Input for this task START
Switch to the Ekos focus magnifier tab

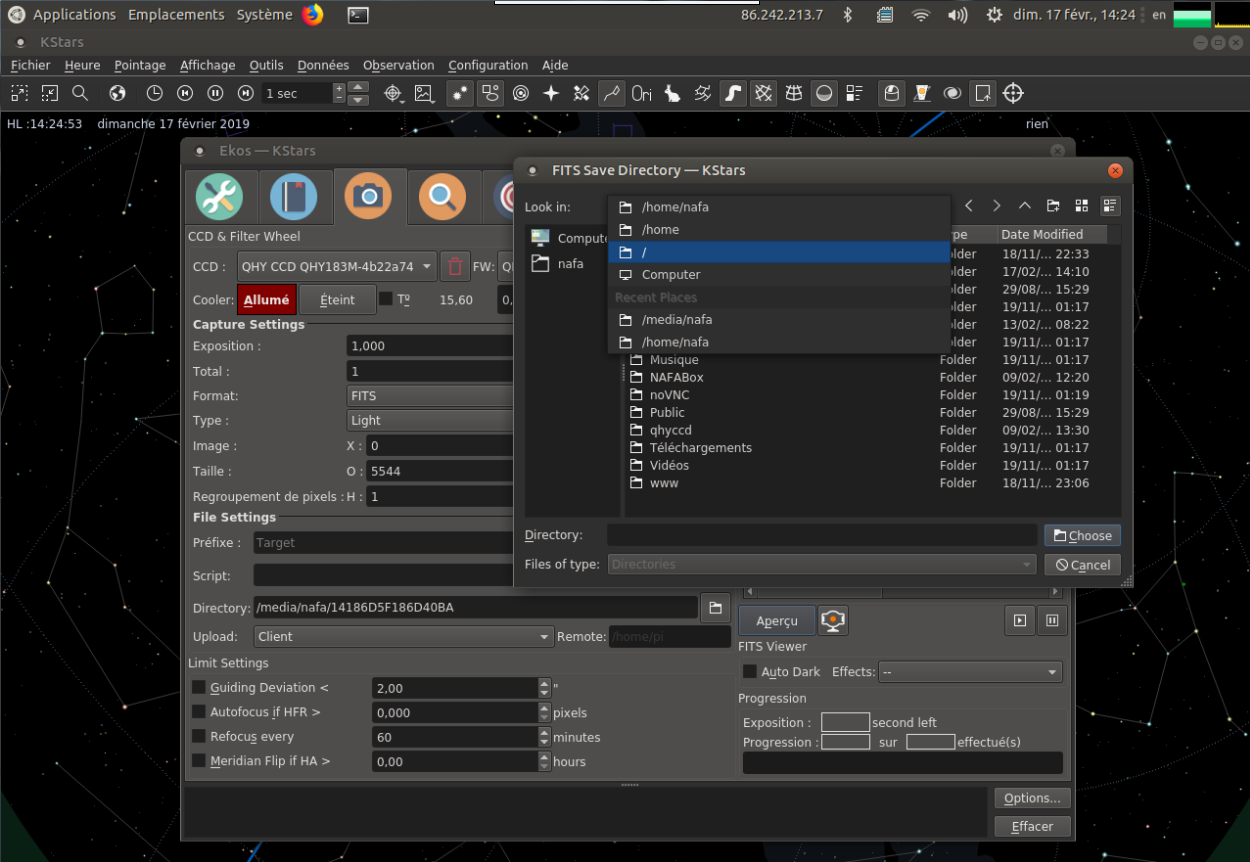(442, 197)
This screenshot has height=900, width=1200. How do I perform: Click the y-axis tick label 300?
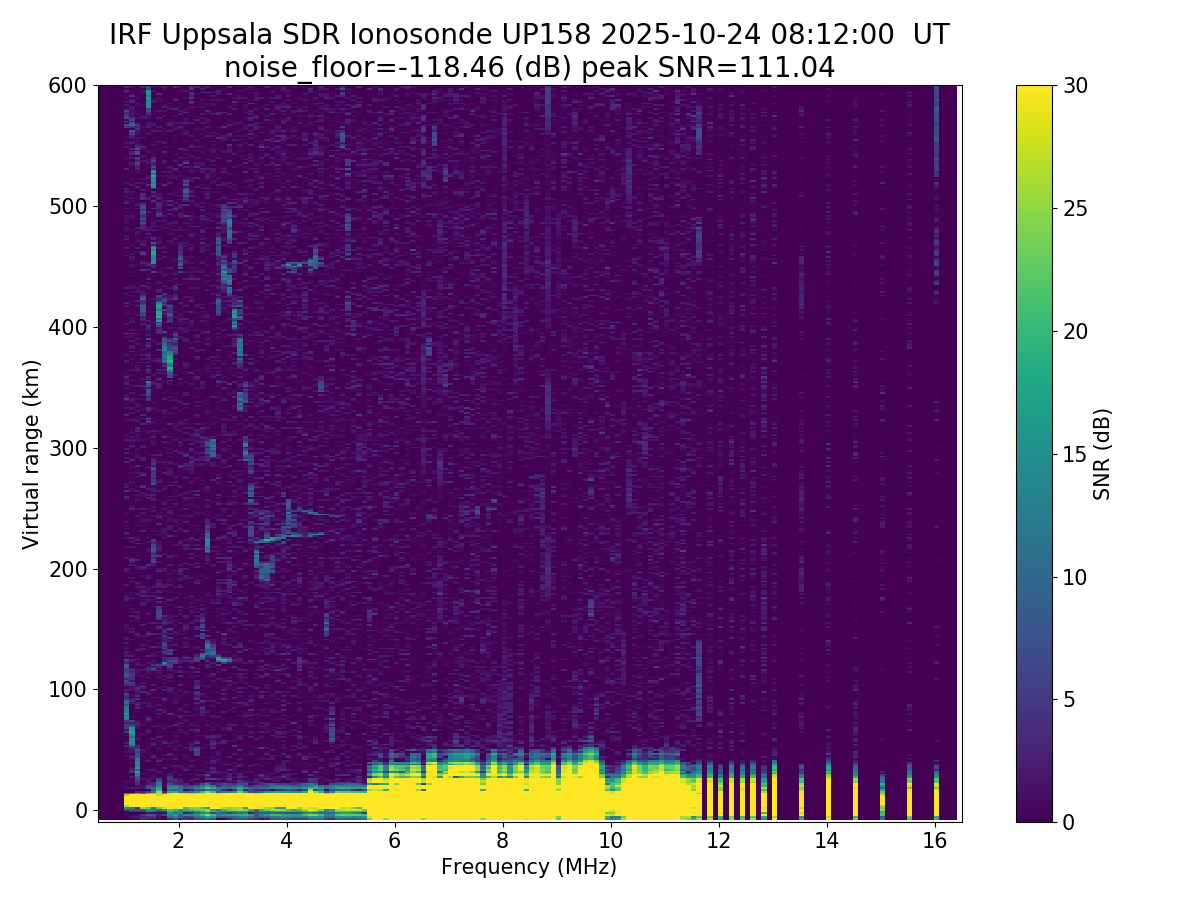[68, 448]
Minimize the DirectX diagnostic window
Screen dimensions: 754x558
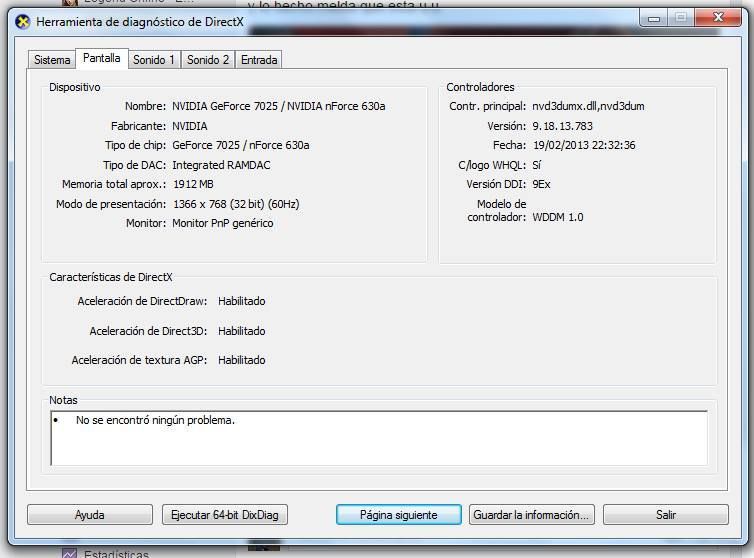[x=657, y=17]
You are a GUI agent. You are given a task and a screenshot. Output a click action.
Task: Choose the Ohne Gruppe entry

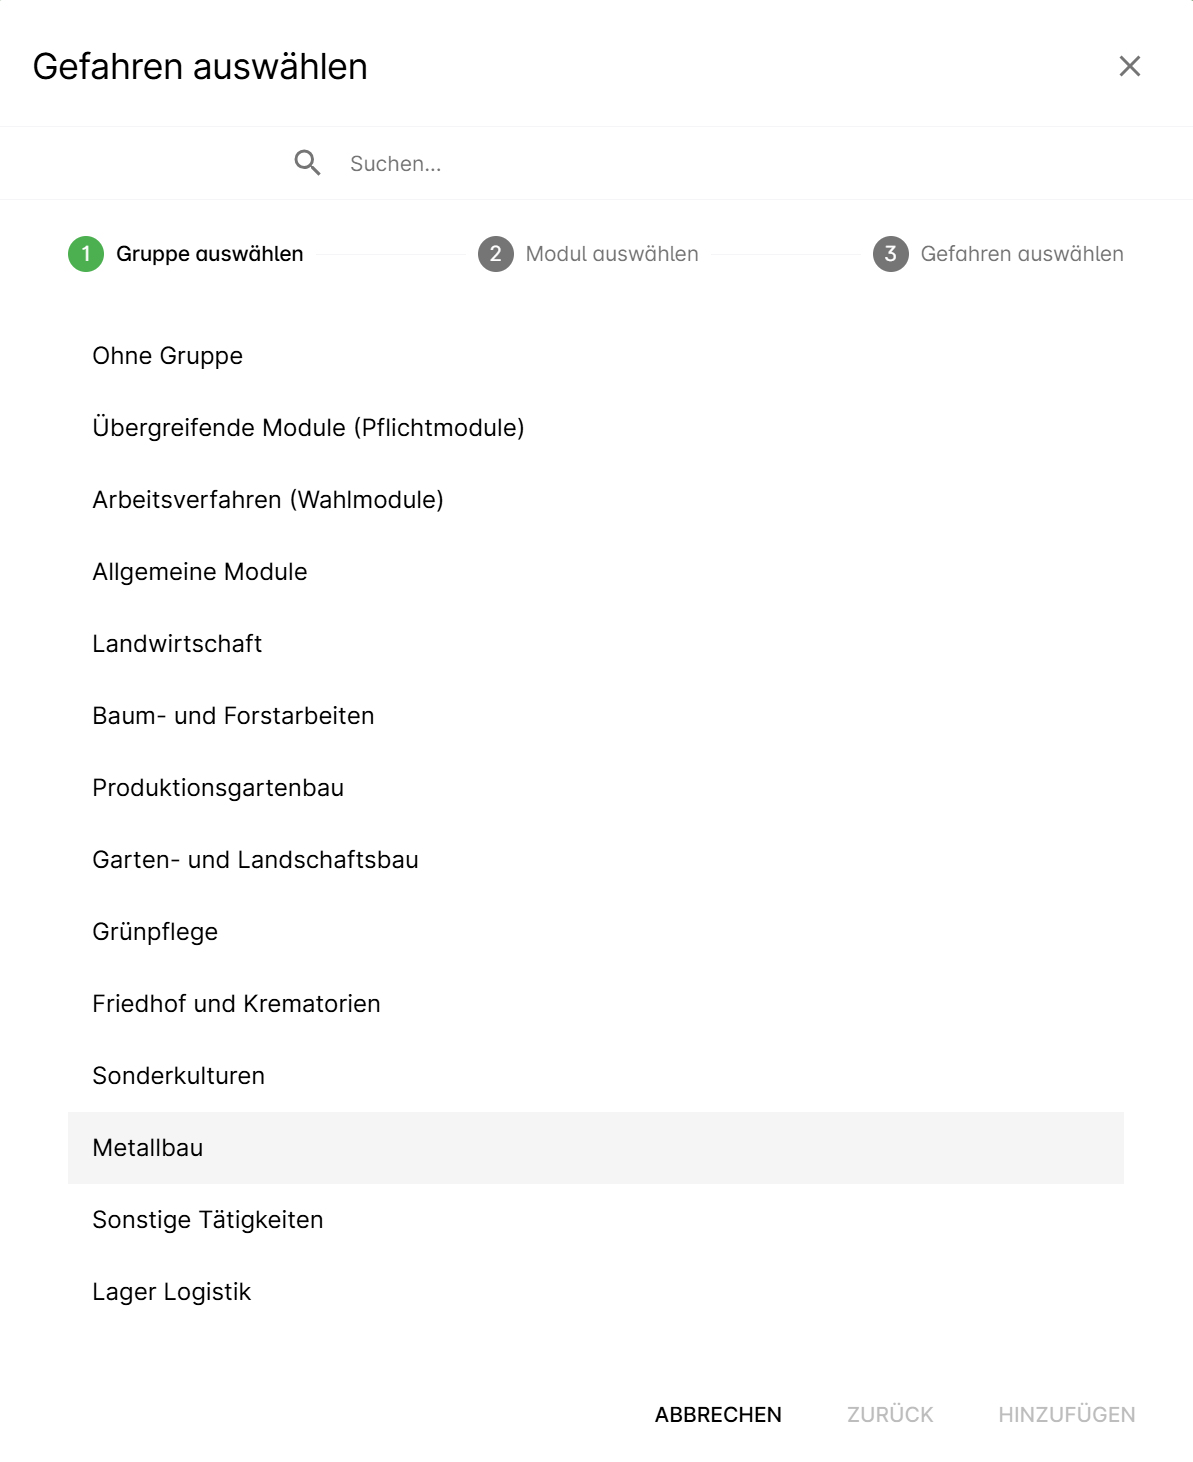click(x=168, y=356)
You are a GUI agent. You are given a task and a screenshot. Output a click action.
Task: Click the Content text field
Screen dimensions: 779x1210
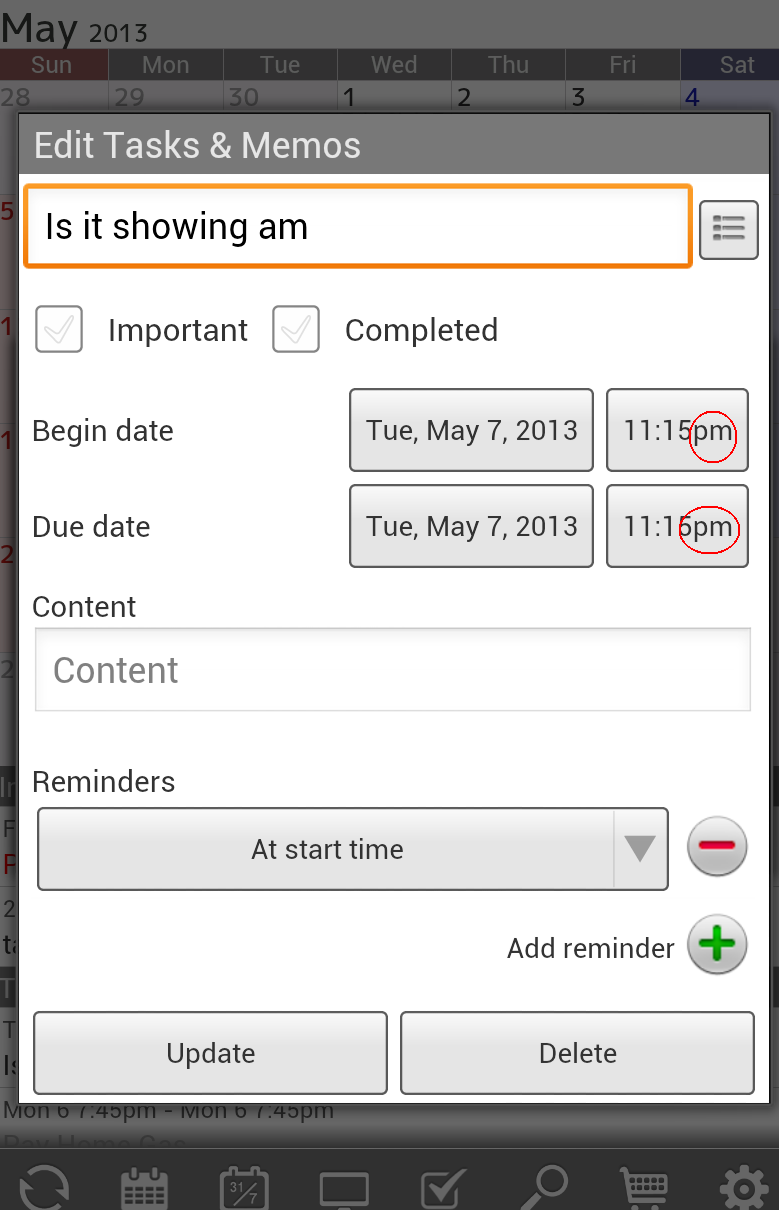point(392,670)
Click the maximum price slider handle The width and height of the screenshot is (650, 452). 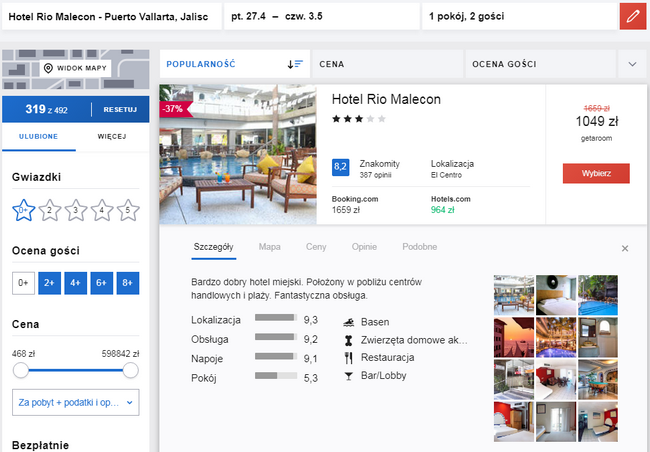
Input for this task END
▸ **What the task requires**
A faithful copy of the records above, without images, is what to give back.

▸ **Written solution**
Switch to the Ekos focus magnifier tab

(442, 197)
This screenshot has height=900, width=1200. How do I perform: Click the y-axis tick label 300?
[68, 448]
Minimize the DirectX diagnostic window
Screen dimensions: 754x558
[x=657, y=17]
You are a GUI agent. You are given a task and a screenshot. Output a click action.
Task: Choose the Ohne Gruppe entry

click(x=168, y=356)
You are a GUI agent. You are given a task and a screenshot. Output a click action.
Task: Click the Content text field
Screen dimensions: 779x1210
point(392,670)
Click the maximum price slider handle The width and height of the screenshot is (650, 452). 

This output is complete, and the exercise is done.